◆ **Aim of the exercise**: Could you print, exactly as they stand, the lines from the one holding "Select the Dash Attack label" to the end of the data below, and nothing more?

(Collected data)
——

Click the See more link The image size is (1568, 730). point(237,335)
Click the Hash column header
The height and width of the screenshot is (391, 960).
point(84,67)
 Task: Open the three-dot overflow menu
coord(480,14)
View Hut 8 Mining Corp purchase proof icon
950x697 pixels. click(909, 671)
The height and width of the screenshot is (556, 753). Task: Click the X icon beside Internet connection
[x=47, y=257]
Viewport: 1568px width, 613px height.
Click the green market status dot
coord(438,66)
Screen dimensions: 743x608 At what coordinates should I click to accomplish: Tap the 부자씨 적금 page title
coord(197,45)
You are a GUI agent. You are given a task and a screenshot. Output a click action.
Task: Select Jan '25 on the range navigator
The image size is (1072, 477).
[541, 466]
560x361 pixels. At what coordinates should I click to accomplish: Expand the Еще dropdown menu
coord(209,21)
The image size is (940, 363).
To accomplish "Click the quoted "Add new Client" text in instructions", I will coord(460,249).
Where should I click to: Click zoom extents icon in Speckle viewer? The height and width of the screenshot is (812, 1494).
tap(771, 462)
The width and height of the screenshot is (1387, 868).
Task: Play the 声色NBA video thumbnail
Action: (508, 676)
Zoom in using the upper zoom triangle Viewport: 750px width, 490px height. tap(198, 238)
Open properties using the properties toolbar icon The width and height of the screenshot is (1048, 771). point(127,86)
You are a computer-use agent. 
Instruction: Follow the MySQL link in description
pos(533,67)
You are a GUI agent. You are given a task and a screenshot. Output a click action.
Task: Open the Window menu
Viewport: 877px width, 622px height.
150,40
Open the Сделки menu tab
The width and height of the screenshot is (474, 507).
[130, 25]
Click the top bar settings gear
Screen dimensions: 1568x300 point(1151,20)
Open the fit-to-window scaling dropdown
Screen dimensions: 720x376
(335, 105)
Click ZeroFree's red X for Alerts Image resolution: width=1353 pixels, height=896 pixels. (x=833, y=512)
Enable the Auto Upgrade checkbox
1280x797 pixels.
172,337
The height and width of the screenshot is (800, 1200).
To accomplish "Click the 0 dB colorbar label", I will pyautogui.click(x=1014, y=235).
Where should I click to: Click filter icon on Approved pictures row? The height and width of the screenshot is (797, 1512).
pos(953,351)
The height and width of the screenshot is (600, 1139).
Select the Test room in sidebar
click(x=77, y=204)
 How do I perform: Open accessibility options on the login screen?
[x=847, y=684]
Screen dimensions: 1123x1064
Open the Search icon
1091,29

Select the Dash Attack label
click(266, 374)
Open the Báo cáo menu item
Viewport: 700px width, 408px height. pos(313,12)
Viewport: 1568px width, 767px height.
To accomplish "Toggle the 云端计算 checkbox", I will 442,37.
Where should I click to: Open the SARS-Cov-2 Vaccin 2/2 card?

——

◆ **Task solution**:
Select the Dash Attack label
click(266, 374)
Open the Báo cáo menu item
Viewport: 700px width, 408px height. pos(313,12)
Viewport: 1568px width, 767px height.
To accomplish "Toggle the 云端计算 checkbox", I will 442,37.
Where should I click to: Open the SARS-Cov-2 Vaccin 2/2 card?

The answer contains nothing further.